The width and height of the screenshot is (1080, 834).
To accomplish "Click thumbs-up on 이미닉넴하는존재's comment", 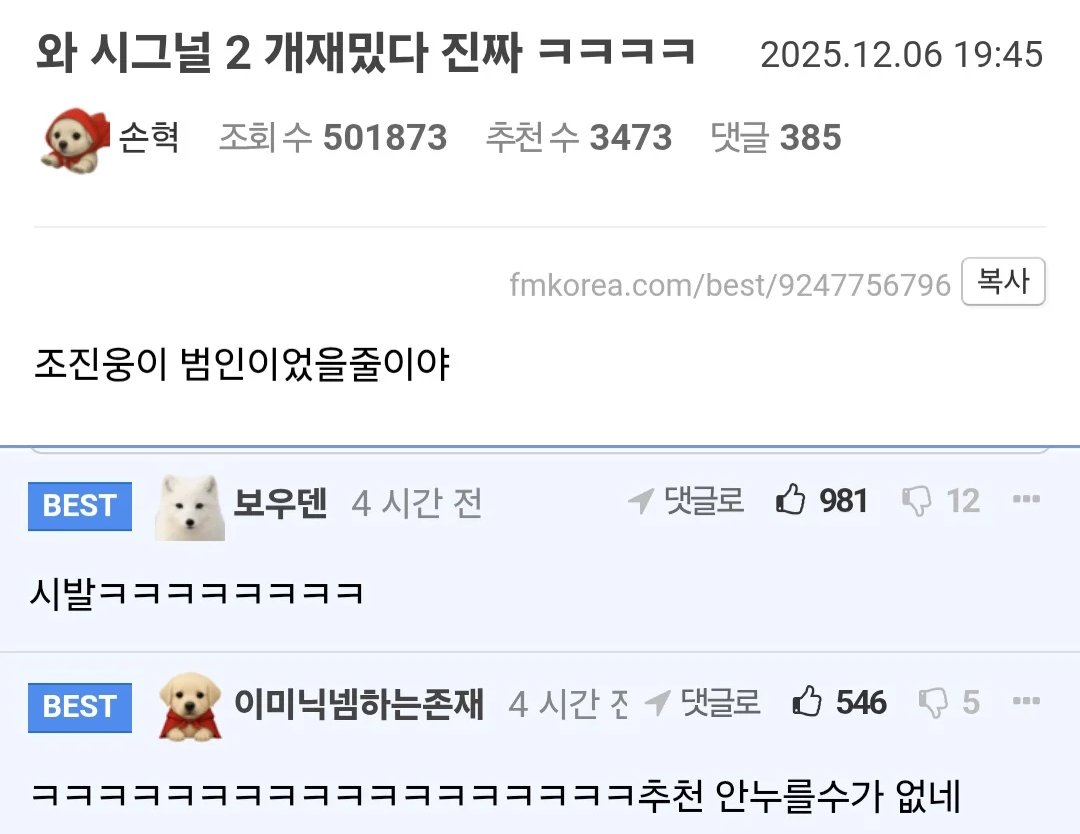I will (x=807, y=701).
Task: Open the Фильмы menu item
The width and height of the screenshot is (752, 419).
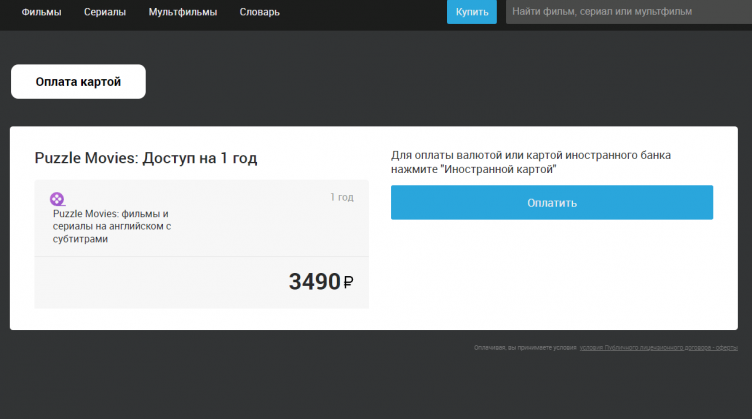Action: point(41,12)
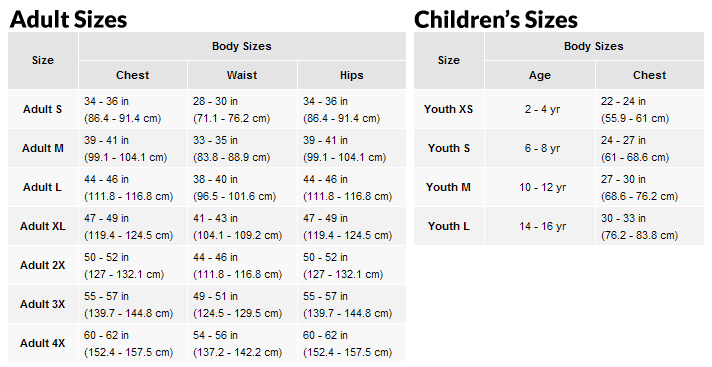Click the 14 - 16 yr age cell
The image size is (712, 367).
pos(543,227)
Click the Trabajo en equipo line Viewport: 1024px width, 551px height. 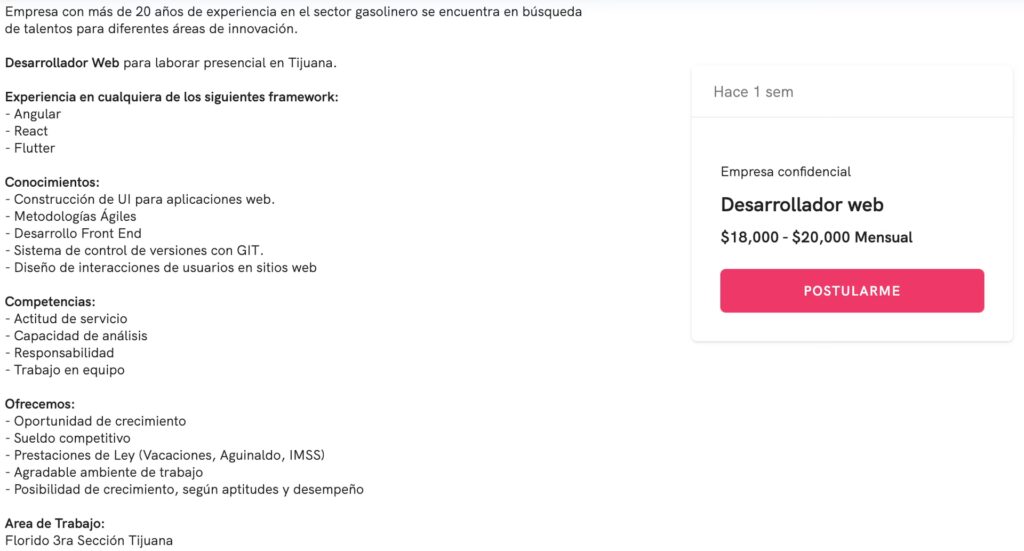pos(68,370)
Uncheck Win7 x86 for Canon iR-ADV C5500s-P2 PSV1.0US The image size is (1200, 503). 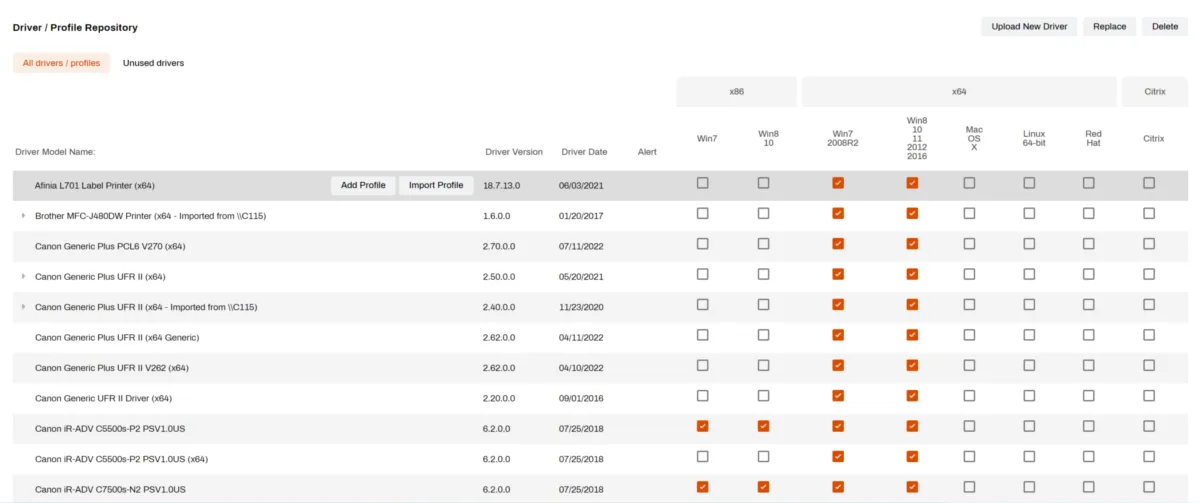point(703,426)
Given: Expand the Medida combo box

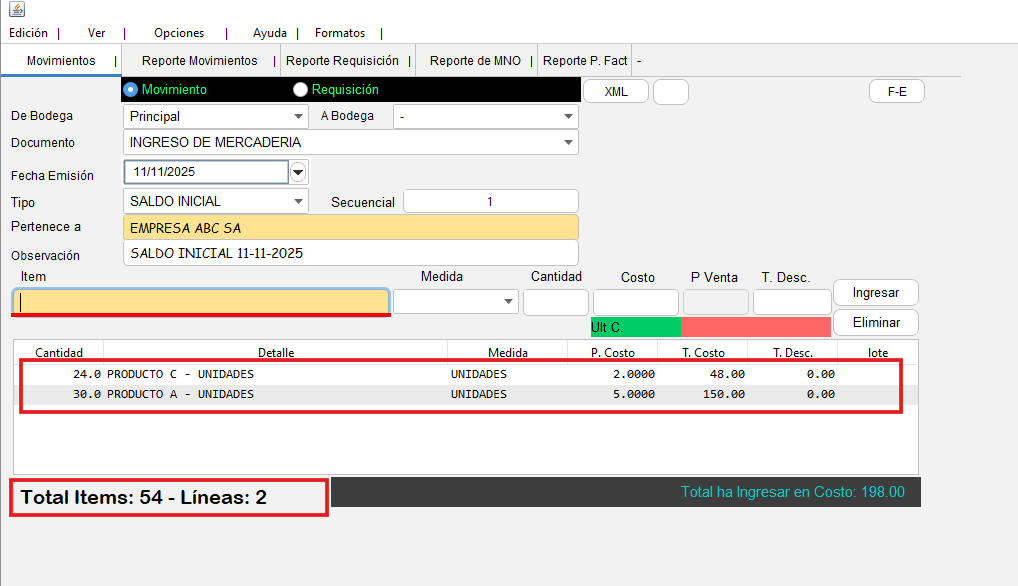Looking at the screenshot, I should click(508, 301).
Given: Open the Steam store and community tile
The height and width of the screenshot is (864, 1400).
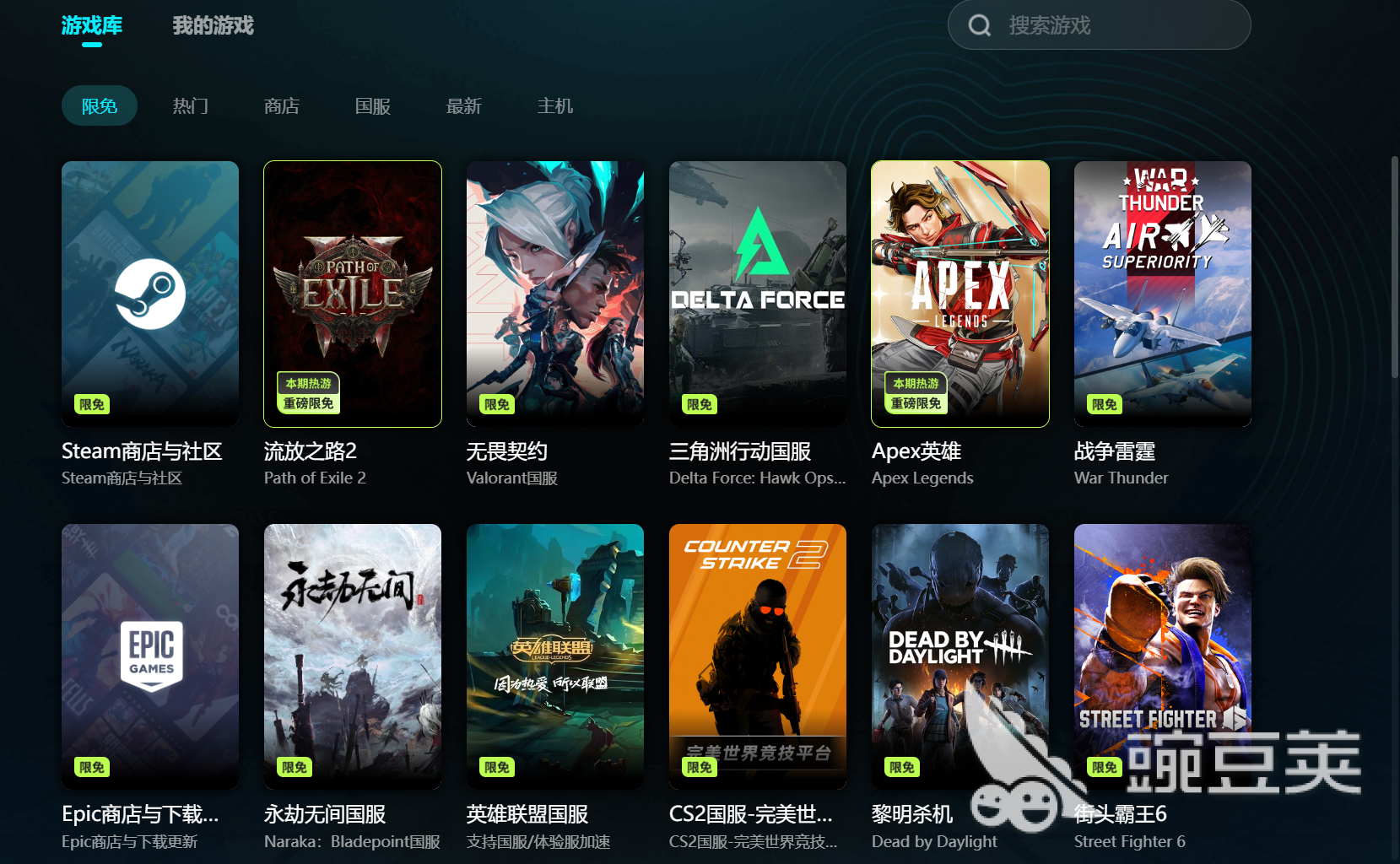Looking at the screenshot, I should (x=150, y=294).
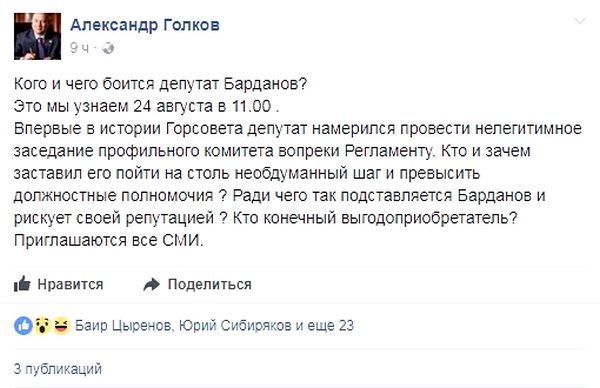Like the post via Нравится label
Image resolution: width=600 pixels, height=388 pixels.
point(70,284)
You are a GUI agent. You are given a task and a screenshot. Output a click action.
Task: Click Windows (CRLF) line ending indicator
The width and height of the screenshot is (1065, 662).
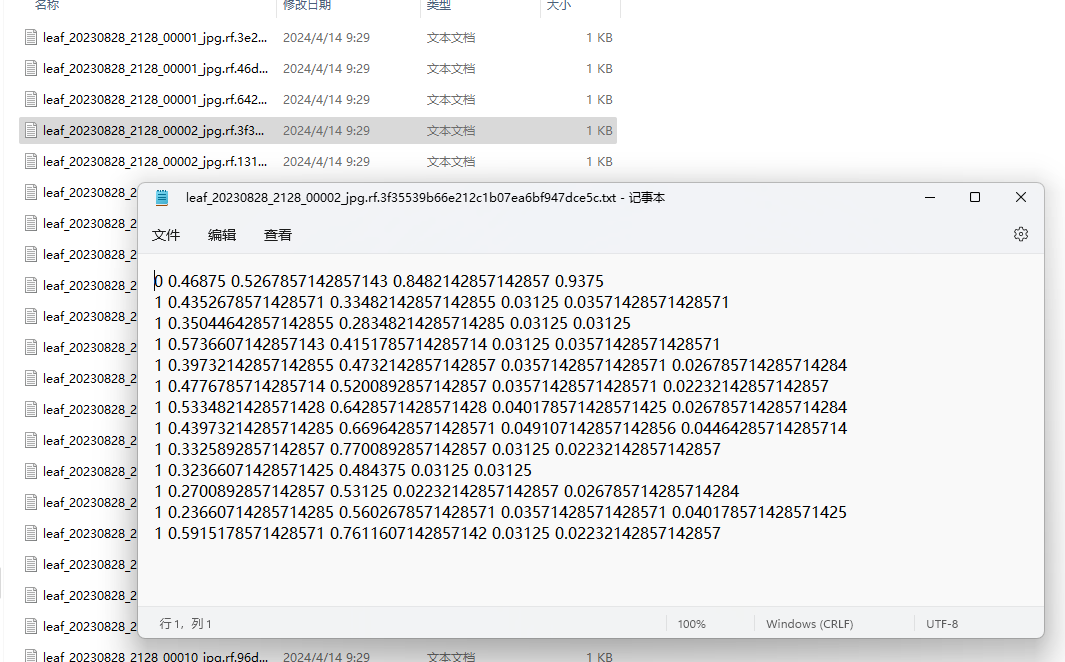[809, 624]
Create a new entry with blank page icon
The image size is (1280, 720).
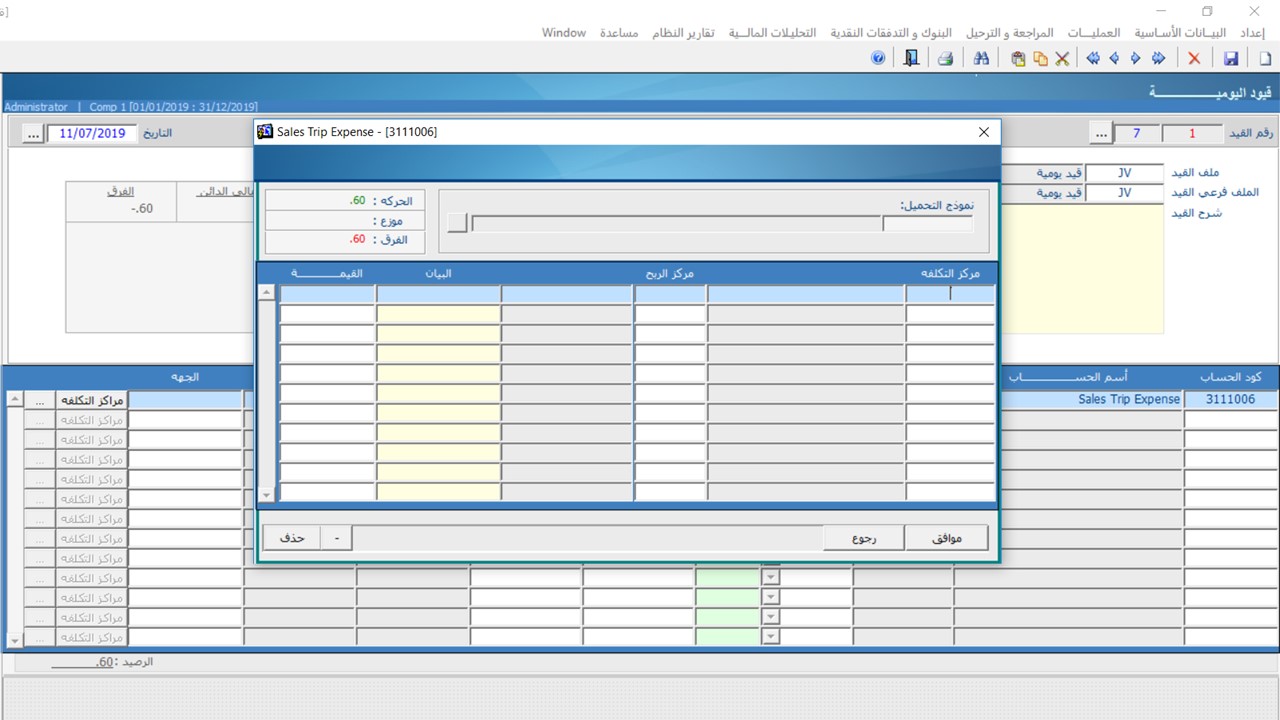[x=1265, y=59]
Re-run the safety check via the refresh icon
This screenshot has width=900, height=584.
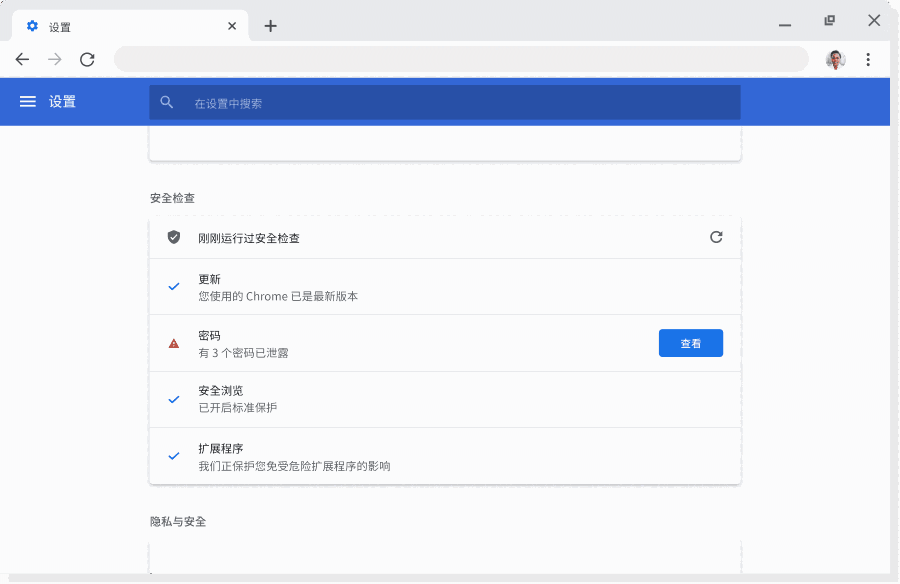point(715,237)
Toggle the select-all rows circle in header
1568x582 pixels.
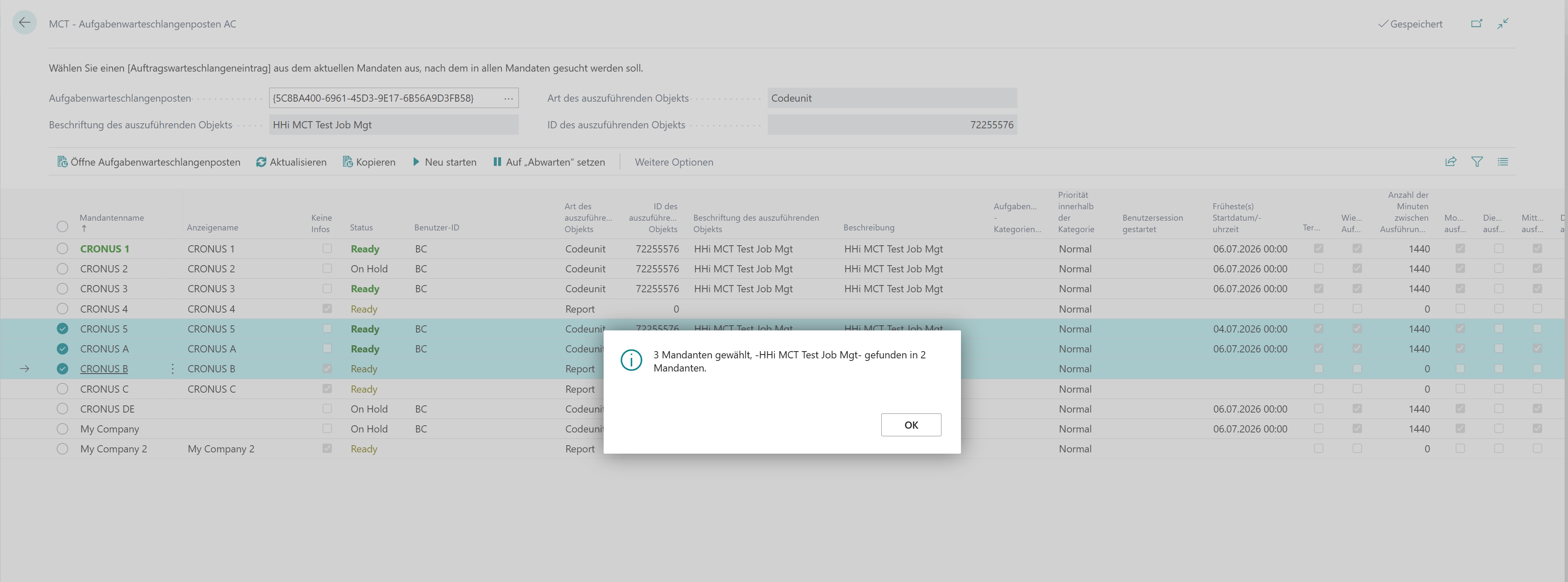pos(62,226)
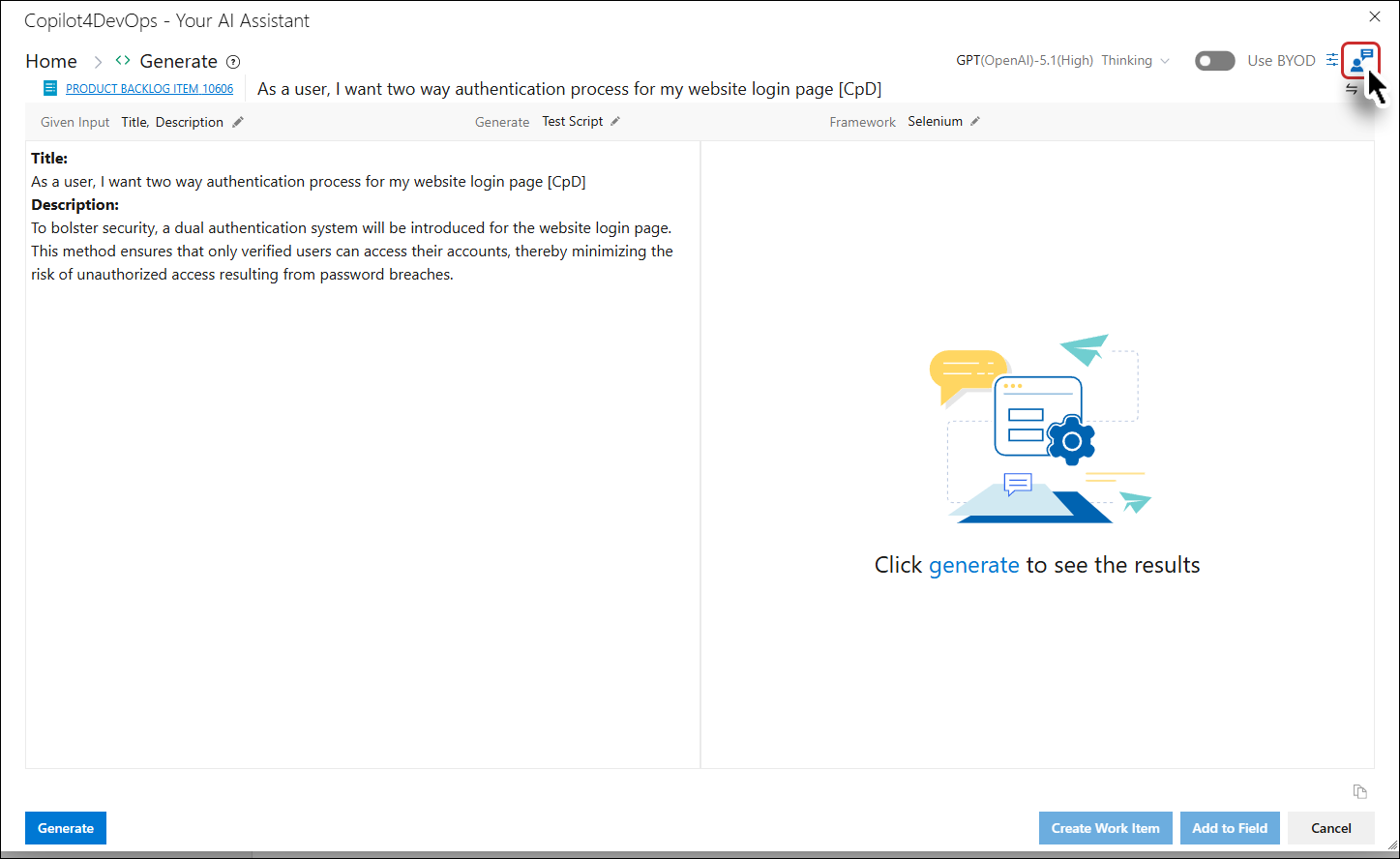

***

What is being asked: Copy out every line of the listing that includes the string "Open".

Answer section:
Task: Open the Фильмы menu item
Given: Open the Steam store and community tile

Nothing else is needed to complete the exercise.